━━━━━ RECORDS SHOWN

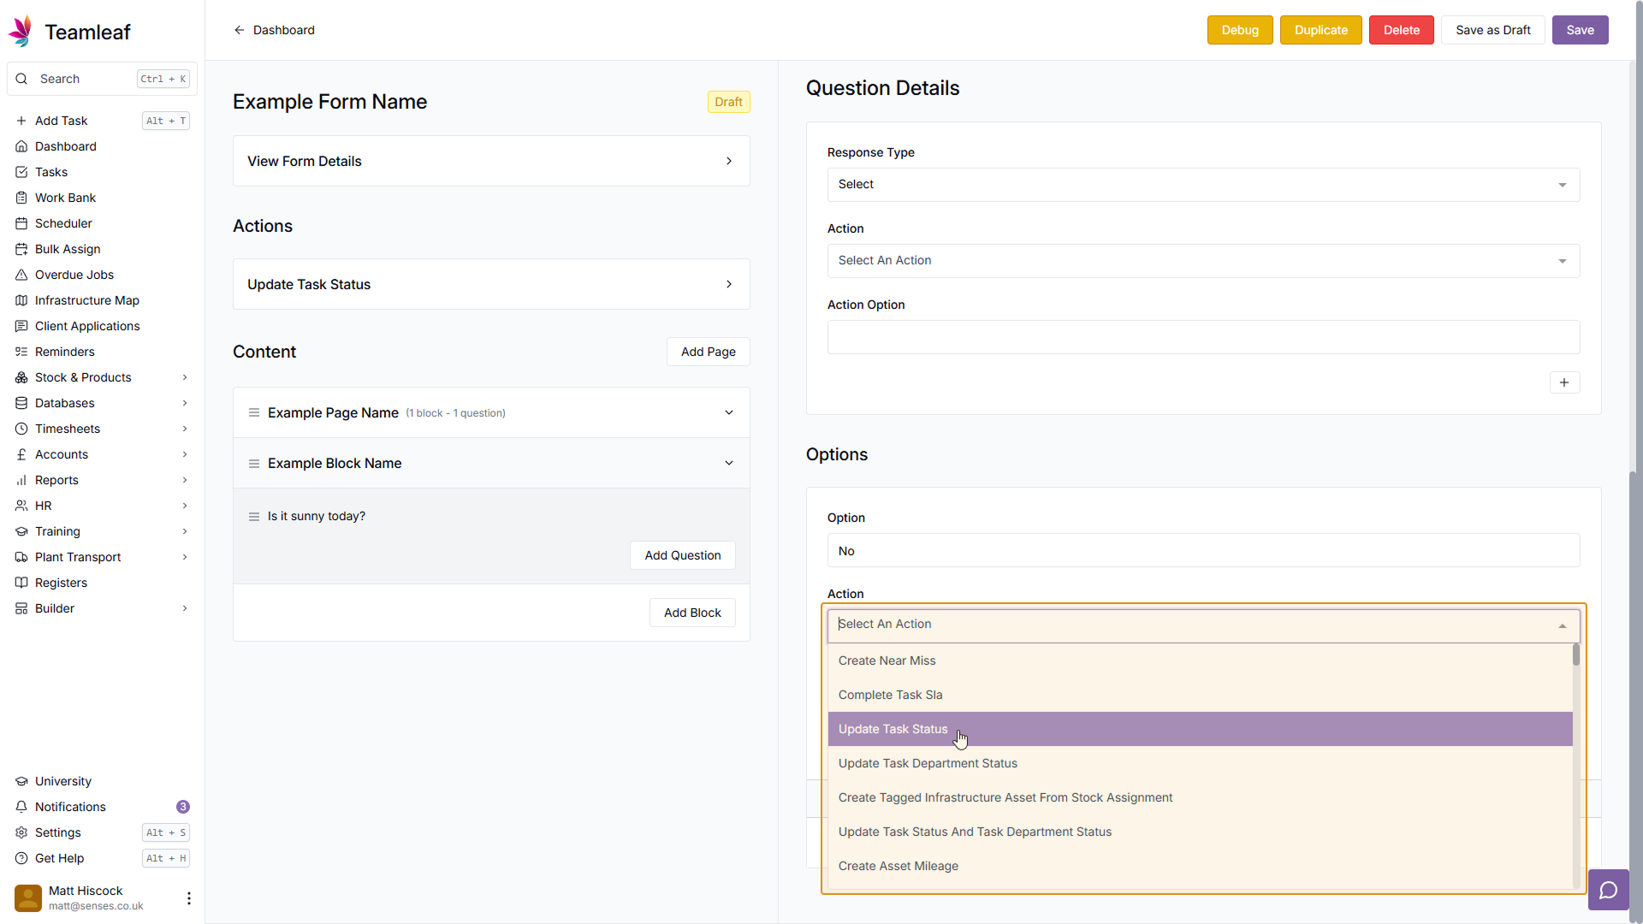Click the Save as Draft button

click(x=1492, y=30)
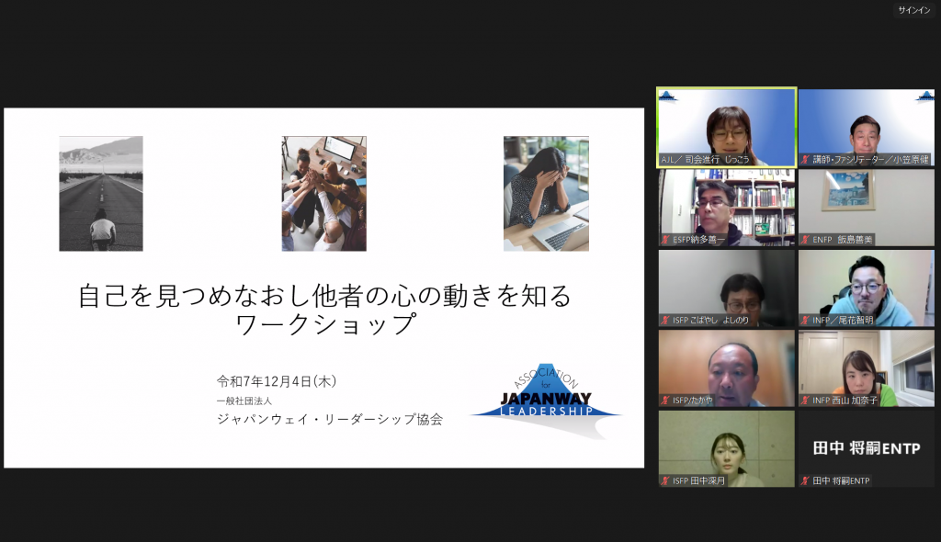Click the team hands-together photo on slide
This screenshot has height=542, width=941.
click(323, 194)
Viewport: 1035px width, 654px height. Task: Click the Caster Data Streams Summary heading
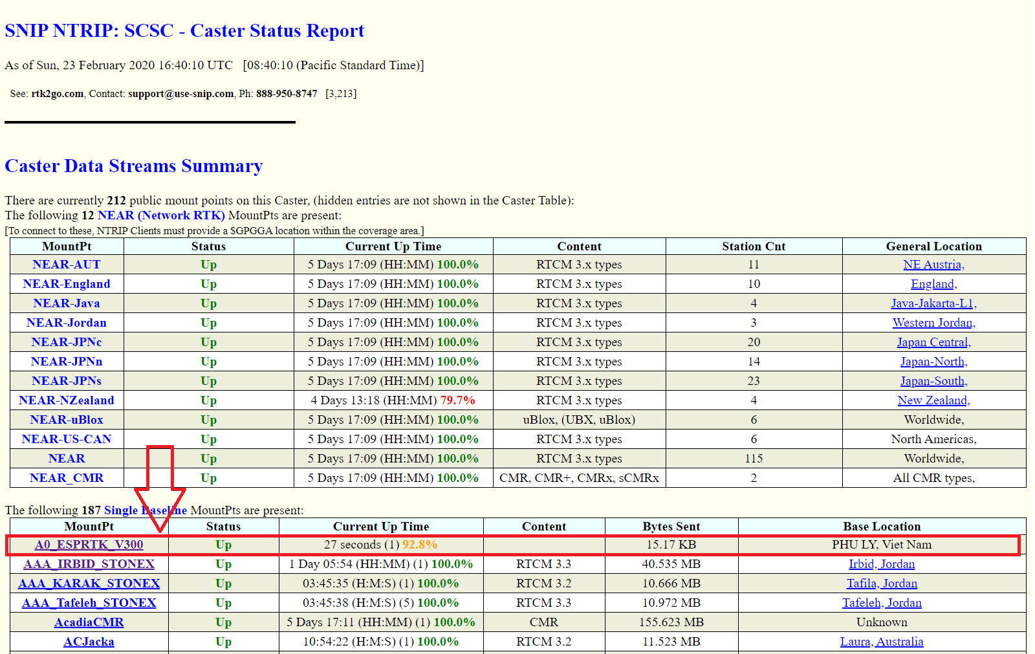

━━━━━━━━━━

WHAT YOU WILL DO: Rewrite the data above as a JSON list of strings, one string per line, omitting blank lines and the pictures.

TASK OUTPUT:
[
  "Click the Save as Draft button",
  "click(x=1492, y=30)",
  "Click the team hands-together photo on slide",
  "This screenshot has height=542, width=941.",
  "click(323, 194)",
  "Viewport: 1035px width, 654px height. Task: Click the Caster Data Streams Summary heading"
]